Sediment routines are becoming more common than in the past.
This is perhaps rediscovering what many used 30 or more years ago.
CO2 helped many to grow aquatic plants well and aquarist went with inert sand and dosed the water column for some time. Dupla suggested the CO2 and inert sand with some laterite.
So this was marketing driven really.

Some aquarist did not allow the sediments to mature or did enough water changes in the initial phase. Variations on recipes also varied widely for nutrient rich sediment, as well as fear and myths about anaerobic sediments and PO4, NO3 etc.

Many tried soils but when uprooting, often made a mess due to not being careful.
Changes to trimming(mostly going to topping instead of uprooting) helped this problem.

ADA had a rich sediment product and this marketing helped increase interest in sediments once again. ADA still added fets to the water column , however, fairly low in concentration. This helped placate the fear and myth dogma that is still in place in the hobby about nutrients and the water column, but.........still has a source of nutrients for plants/roots.

Still, whether the aquarist believes nutrients to be the Root of all Evil or not, adding enriched sediments tends to be a good idea overall, no matter which approach you chose, unless you move plants around all the time and do not want to bothered with being careful.

So this works whether you use water column ferts, or not..........CO2, Excel, or no Carbon enrichment of any sort.

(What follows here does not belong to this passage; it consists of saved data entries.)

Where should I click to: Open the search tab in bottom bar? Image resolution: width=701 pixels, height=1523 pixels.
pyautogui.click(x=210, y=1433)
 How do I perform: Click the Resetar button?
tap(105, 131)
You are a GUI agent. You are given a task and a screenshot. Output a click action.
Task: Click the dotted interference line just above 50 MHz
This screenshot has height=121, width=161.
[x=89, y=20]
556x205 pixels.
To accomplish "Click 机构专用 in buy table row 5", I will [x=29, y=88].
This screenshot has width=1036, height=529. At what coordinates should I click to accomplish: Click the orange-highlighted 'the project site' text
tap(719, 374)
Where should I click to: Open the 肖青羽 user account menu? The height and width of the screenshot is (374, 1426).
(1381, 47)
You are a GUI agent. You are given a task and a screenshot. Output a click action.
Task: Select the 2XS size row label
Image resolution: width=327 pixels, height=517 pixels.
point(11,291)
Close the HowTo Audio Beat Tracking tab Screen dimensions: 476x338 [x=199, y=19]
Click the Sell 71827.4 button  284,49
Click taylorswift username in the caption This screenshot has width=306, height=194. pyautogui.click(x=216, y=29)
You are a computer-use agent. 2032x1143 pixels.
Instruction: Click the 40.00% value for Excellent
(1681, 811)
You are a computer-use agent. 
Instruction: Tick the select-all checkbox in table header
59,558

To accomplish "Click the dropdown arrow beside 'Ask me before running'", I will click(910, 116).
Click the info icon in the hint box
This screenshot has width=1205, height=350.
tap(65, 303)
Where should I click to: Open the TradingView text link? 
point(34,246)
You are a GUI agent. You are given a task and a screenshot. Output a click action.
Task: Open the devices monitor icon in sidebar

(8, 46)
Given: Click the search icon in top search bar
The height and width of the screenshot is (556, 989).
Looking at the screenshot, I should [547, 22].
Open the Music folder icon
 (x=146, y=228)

It adds a back up supply if you forget to dose the water column, or leave for a few days on a vacation. Water column fertilizers increase the life span of of the sediments by reducing demand. Reducing light also increases the life span and the ability to maintain even lower residual levels of nutrients if that is your goal. It should be noted however, adding enriched sediment still adds plenty of nutrients, you just will not measure a high residual in the water column, the total nutrients is still much higher however.

Many show test(ADA did this quite unfairly) with plain sand vs their enriched sediment and show the growth differences. Of course you will see huge dramatic differences, one has nutrients, the other has none.............

It's like comparing CO2 enrichment vs no CO2, the difference is huge.
To be fair, you would want to show a several types of sediments with different concentrations of nutrients, % organic matter and particle size.

You could show an upper range, some modified hoagland's solution, then DI water and plain sand, plant the plants in hydroponic culture(99% of the aquatic plants will adapt and do well, most are amphibious), as this will make CO2 independent and non limiting. All the sediments will fall somewhere in between these two controls(non limiting and strongly limiting).

This is an easy simple way to measure the effectiveness of a sediment on aquatic plant growth without any dependency from CO2, water column nutrients or light(assuming all plants are exposed to the same PAR and duration).